You will remember that HSJ had a leak of this some time back.
Once again,the report, Achieving World Class Productivity In The NHS 2009/10 – 2013/14: Detailing The Size Of The Opportunity - is just slides.
Its summary findings are worth reproducing here:
▪ The next spending review may well result in significantly lower rates of growth in NHS spending than has been the case for the last 8 years, resulting in a possible funding gap of £10-15bn in 2013/14 or ~ 10% of spend.
▪ The NHS in England could potentially capture efficiencies in health and healthcare services by between 15 and 22% of current spend, or £13–20bn, over the next 3-5 years.
▪ This reduction could come from
– technical efficiency savings of £6.0 - 9.2bn found from provider costs
– allocative efficiency savings of £4.7 - 6.6bn due to no longer commissioning low value added healthcare interventions and ensuring compliance with commissioners’ standards
– savings of £2.7 - 4.1bn from a shift in the management of care away from hospitals towards more cost effective out-of-hospital alternatives.
▪ Further savings could come from a greater focus on prevention resulting in lower demand for healthcare services but this would likely not be realised within the next 3-5 years.
▪ Achieving a step change in spend on health and healthcare services will require a compelling case for change; the use of formal mechanisms to drive through efficiency gains; deployment of WCC structures and processes; removal of national barriers to change; introduction of incentives schemes; and an increase in skills and capabilities to drive out costs.
▪ We recommend a nationally-enabled programme delivered through the SHAs and PCTs to drive through efficiency savings. The DH should take direct actions to capture some opportunities e.g. lowering tariffs. And should enable delivery by creating a compelling story, removing barriers, developing frameworks/tools and embedding the drive for efficiency gains within existing mechanisms e.g. WCC.
Mmm. Interesting. The tiny text at the side of each page reveals that this was a "working draft".
There are some useful slides on the Monday-Friday NHS (20 - I'm using the numbering on the McKinsey document; the download PDF has 2 introduction slides), under-use of day surgery (21) and regional and sectoral variations in sickness absence (22).

> [Study questions]:
1. Repeat the portion of the NHS productivity text that begins with the words "Its summary findings" and ends with "over the next 3-5 years.".
2. List everything the NHS productivity text says a step change in spend on health and healthcare services will require.
The data that follow come from a different source than the NHS productivity text.

> [Given material]:
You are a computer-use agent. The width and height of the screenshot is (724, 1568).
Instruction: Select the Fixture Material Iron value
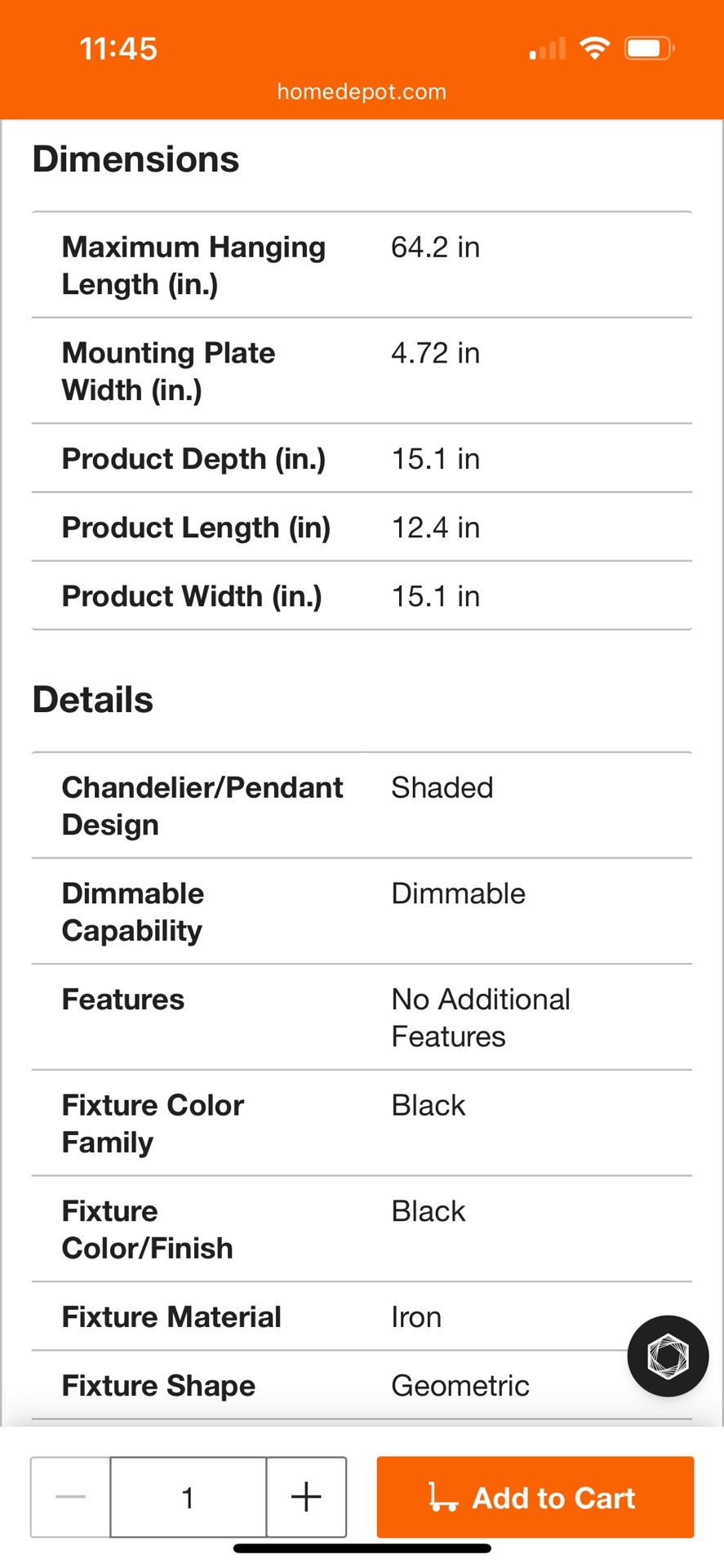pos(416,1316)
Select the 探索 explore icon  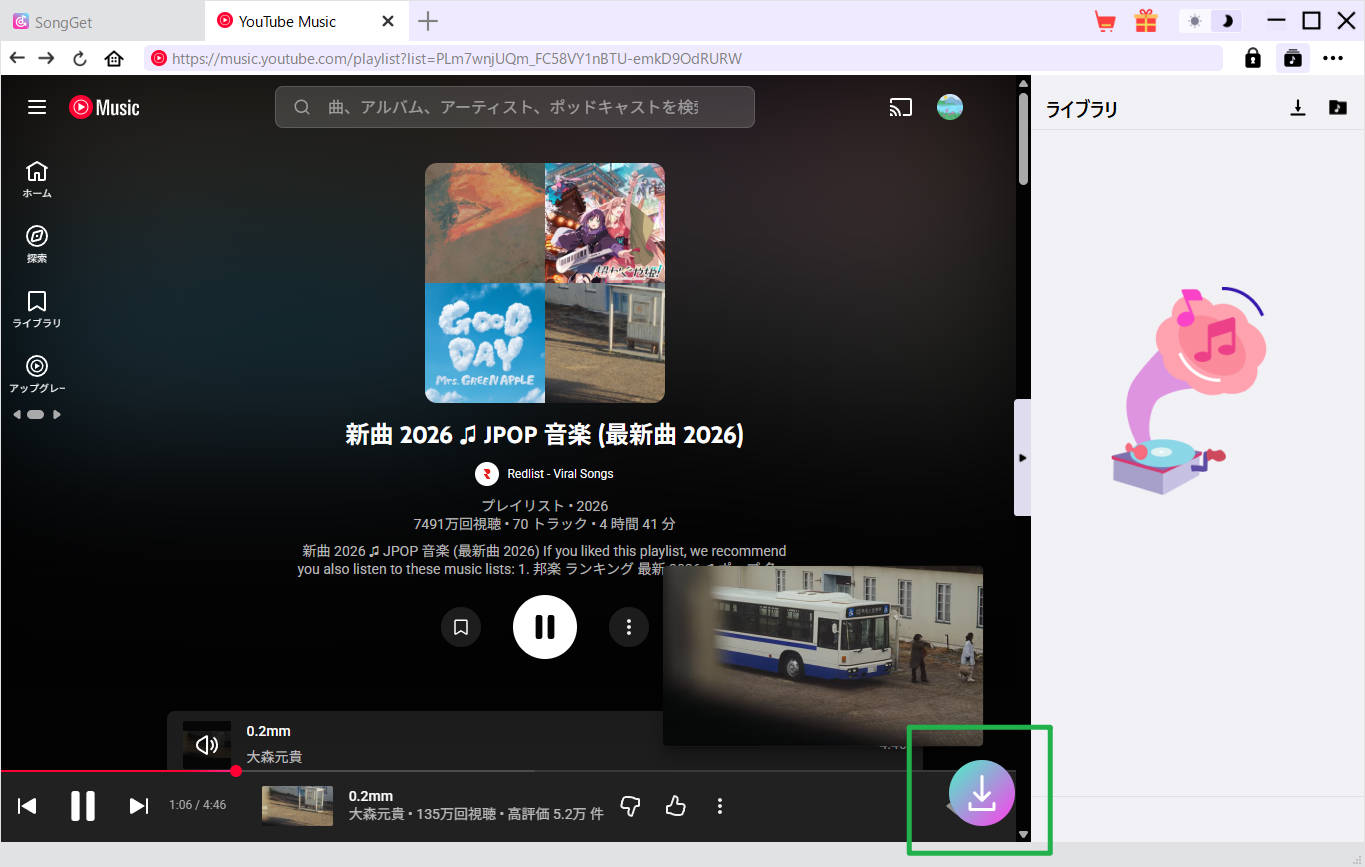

> [Solutions to the problems]:
1.
Its summary findings are worth reproducing here:
▪ The next spending review may well result in significantly lower rates of growth in NHS spending than has been the case for the last 8 years, resulting in a possible funding gap of £10-15bn in 2013/14 or ~ 10% of spend.
▪ The NHS in England could potentially capture efficiencies in health and healthcare services by between 15 and 22% of current spend, or £13–20bn, over the next 3-5 years.

2.
- A compelling case for change
- The use of formal mechanisms to drive through efficiency gains
- Deployment of WCC structures and processes
- Removal of national barriers to change
- Introduction of incentives schemes
- An increase in skills and capabilities to drive out costs